Of course I knew that in my church the "official" pastors were men, but the issue of women teaching men and "preaching" had not hardened in that time and place, and, if need required-as was frequently the case-certain women could do very well at "bringing a message." Also, I was fortunate to be in significant contact with Wesleyan and Holiness tendencies where women were in leadership roles-quite "officially." As I grew older, and began seriously to study the Bible and the Way of Christ, I of course became aware of the gender issues and of the biblical passages which, in the minds of some, occasion difficulties concerning "women preachers." But it seemed clear to me that those passages were not principles themselves, but were expressions of the principle that Christ-followers should be "all things to all men," in Paul's language. They were no more part of the righteousness and power of Christ than not eating blood or being saved by bearing children.

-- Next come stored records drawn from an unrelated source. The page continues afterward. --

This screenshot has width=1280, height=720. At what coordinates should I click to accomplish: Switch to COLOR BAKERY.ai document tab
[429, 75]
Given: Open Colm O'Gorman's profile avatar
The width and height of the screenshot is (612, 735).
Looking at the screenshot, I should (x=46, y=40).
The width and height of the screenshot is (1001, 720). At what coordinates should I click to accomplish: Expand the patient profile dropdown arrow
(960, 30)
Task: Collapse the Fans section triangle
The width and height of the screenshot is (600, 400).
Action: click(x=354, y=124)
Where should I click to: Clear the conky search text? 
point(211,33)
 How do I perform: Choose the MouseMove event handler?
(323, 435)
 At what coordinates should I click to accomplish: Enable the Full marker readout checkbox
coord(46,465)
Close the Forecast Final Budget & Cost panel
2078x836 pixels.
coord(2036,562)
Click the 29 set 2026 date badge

The contributors to this volume have, taken together, covered every point of theology, biblical interpretation, and spiritual life that is of substantial relevance to the issue of women in Christian leadership. They have done it with the best of scholarship, intelligence, sensitivity, pathos, and humor. If you have decided to work the matter through, you cannot find a better place to begin than by reading this book. It will bring light to your mind and joy to your heart-though at some points you will be saddened at how much hurt and harm can be imposed through warping the Gospel and its ministry into cultural legalism in the name of God. At the risk of overdoing what has already been done, I would like to emphasize three points.

First, those gifted by God for any ministry should serve in the capacities enabled by their gift, and human arrangements should facilitate their service and provide them the opportunities to serve. There is no suggestion whatsoever in scripture or the history of Christ's people that the gifts of the Spirit are distributed along gender lines. It is clearly something that does not even appear on the mental horizon of the inspired writers. And, if it had done so, can one even imagine that they would have failed to state it clearly? Especially if it is as important as those who oppose female leadership make it out to be. You have to put the fact that, in discussing the distribution and ministry of gifts by the Spirit, nothing is said about gender, down along side that fact that many men are allowed to serve in official roles that manifestly are not supernaturally gifted. Then you realize that official leadership roles, as widely understood now, are as much human artifacts as they are a divine arrangement.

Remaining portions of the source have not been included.